Dion Training issues two different digital certificates for each team member and embeds them onto a smart card. One of the digital certificates is used for identity verification while the second is used for the digital signing of the team member’s emails. Jason is trying to log in to the SharePoint server on the company’s intranet using his smart card. When he clicks the login button, a window pops up asking for him to select a certificate from his smart card. Jason selects a certificate and then receives an error stating “Your session could not be established. Access was denied by the access policy.” Which of the following is MOST likely causing this error?
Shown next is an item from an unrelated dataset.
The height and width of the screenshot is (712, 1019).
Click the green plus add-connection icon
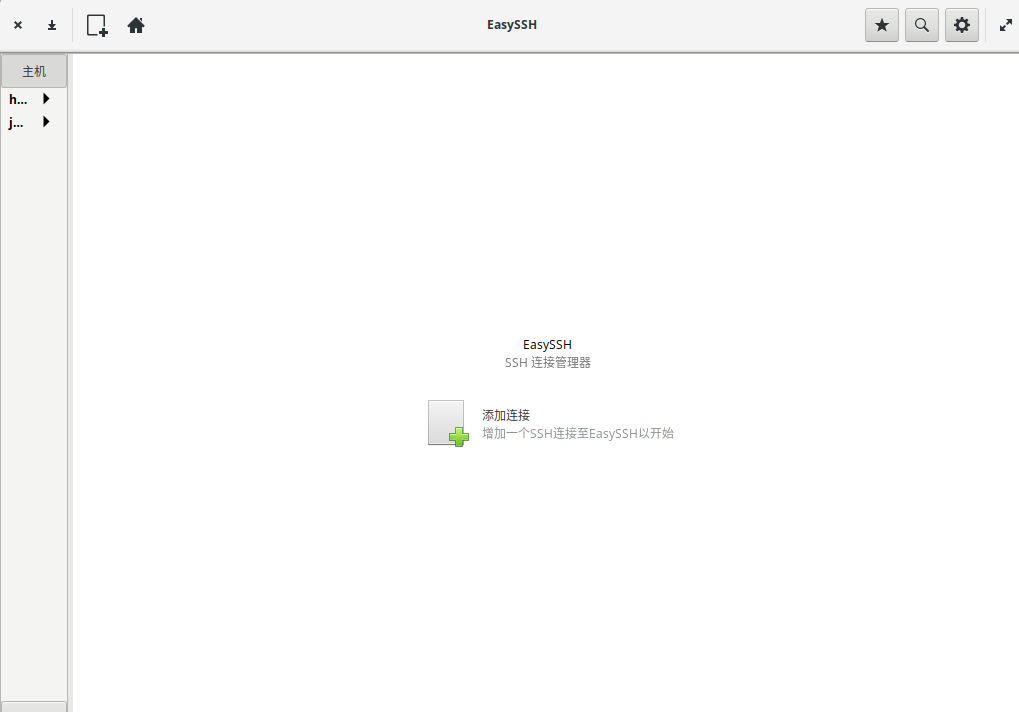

A. A chain issue occurred with intermediate CA
B. The incorrect name is on the certificate
C. The wrong certificate type was presented
D. There is a validity date error on the certificate
C. The wrong certificate type was presented
Explanation:
OBJ-3.7: The most likely cause of this error is that Jason selected the email certificate instead of his identity certificate from his smart card during the login process. A wrong certificate type error is generated when a certificate designed for a specific use case is used for a different reason. For example, if a user attempts to log in to a website using an email certificate instead of an identification certificate, a wrong certificate type error will be generated. A validity date error occurs when a certificate is presented for use on a date that is already past the expiration date. An incorrect name error is generated when the certificate’s CN name does not match the FQDN of the system that is using the certificate. For example, if the certificate is issued to diontraining.com but is being presented for www.diontraining.com or yourcyberpath.com, it will generate an incorrect name error. Chain issues occur when the root, subordinate, or leaf certificate fails to pass a validity check. Since the certificate authorities must all pass the validity checks for the certification issued to be considered valid, if any of these are invalid then the entire chain is considered invalid, too.
Kevin is conducting a penetration test against Dion Training’s network. He is in the post-exploitation phase and needs to cover his tracks. He runs the following script:
Which technique to cover his tracks is being used?
A. Changing timestamp values
B. Clearing specific event log entries
C. Erasing data securely
D. Erasing shell history
A. Changing timestamp values
Explanation:
OBJ-2.4: If you can modify the time that certain events are recorded, you can deceive investigators into believing a false narrative. Altering a file’s MACE (modified, accessed, created, entry modified) metadata can confuse and misdirect investigators into thinking that your attack happened at a different time, or has lasted for a longer or shorter amount of time than it has. You can use the timestomp command in Meterpreter to change MACE values.